>>>>

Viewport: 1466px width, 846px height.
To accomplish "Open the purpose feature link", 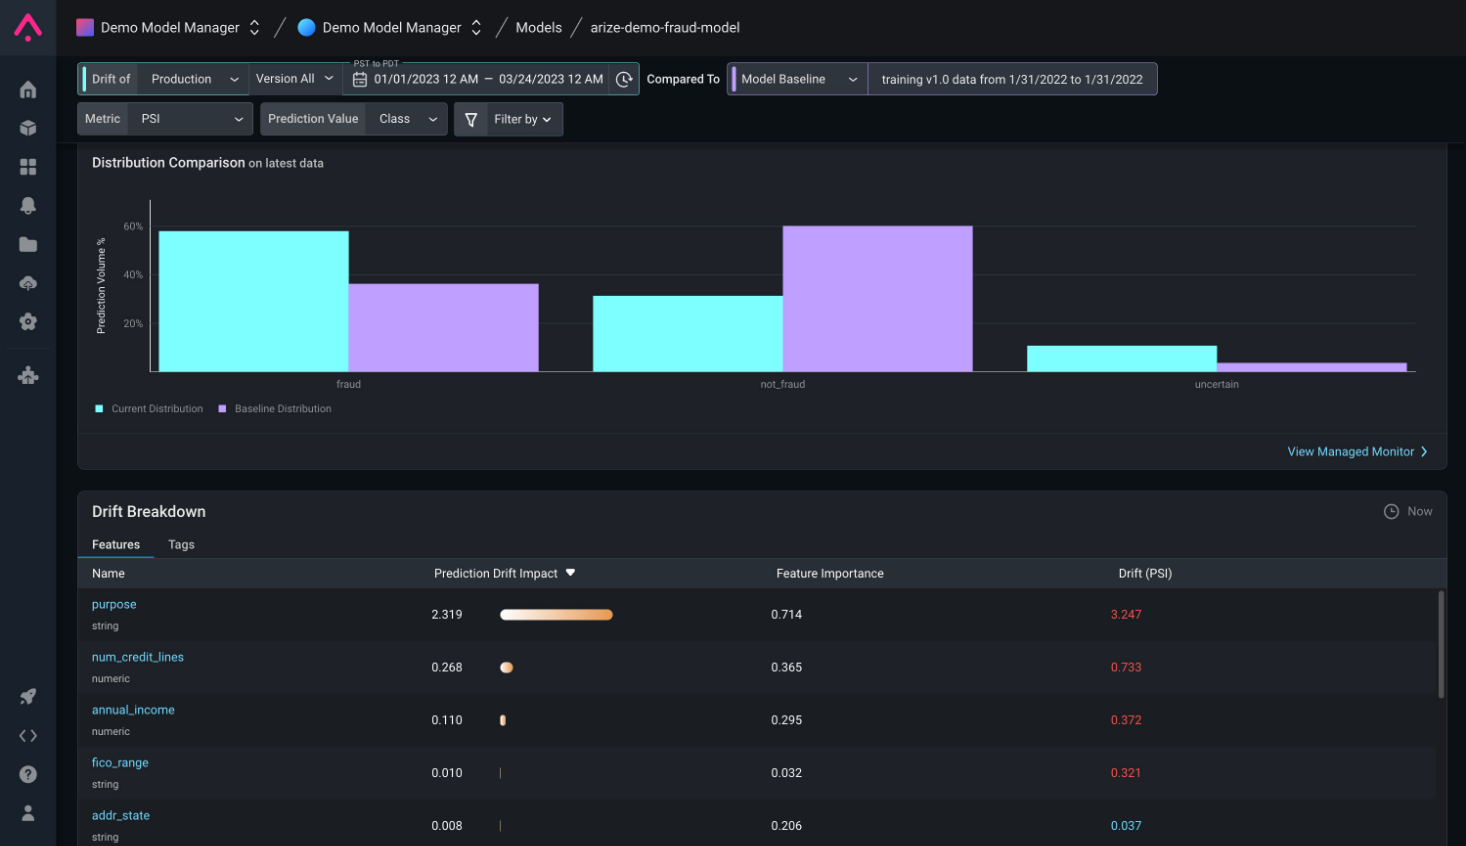I will (114, 605).
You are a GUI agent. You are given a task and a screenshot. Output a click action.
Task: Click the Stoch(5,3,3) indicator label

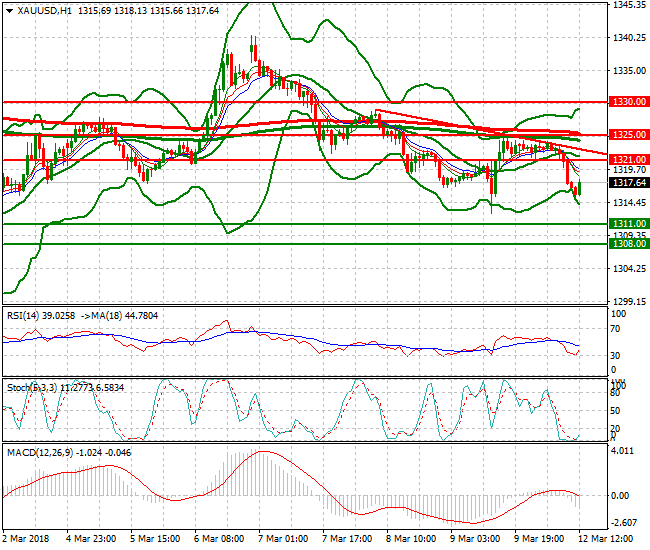[29, 384]
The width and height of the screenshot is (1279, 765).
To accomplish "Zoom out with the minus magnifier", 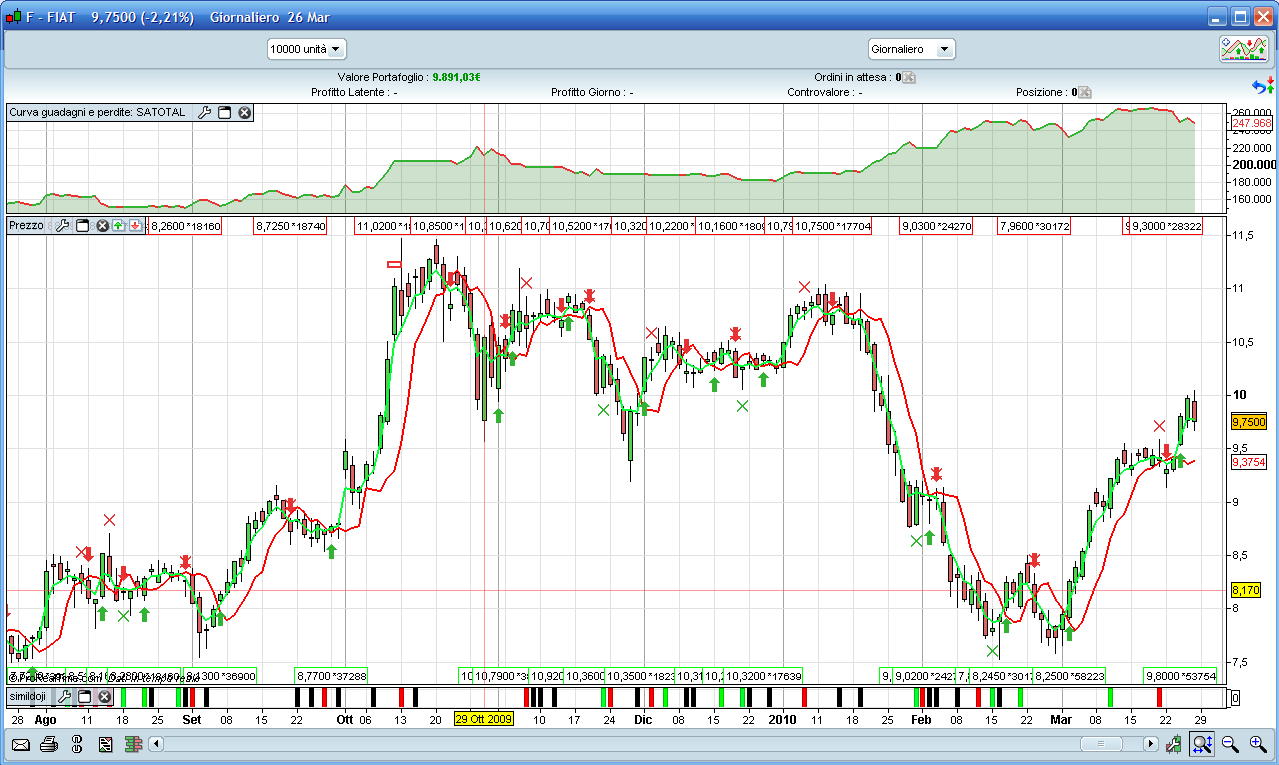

<<<<

▶ _WHAT IS NEEDED_
Starting with the line that contains "Task: Click the Stoch(5,3,3) indicator label", reproduce every line down to the end of the listing above, both endpoints included. Pictures stay out.

▶ _YOUR RESPONSE_
Task: Click the Stoch(5,3,3) indicator label

[29, 384]
The width and height of the screenshot is (1279, 765).
To accomplish "Zoom out with the minus magnifier", 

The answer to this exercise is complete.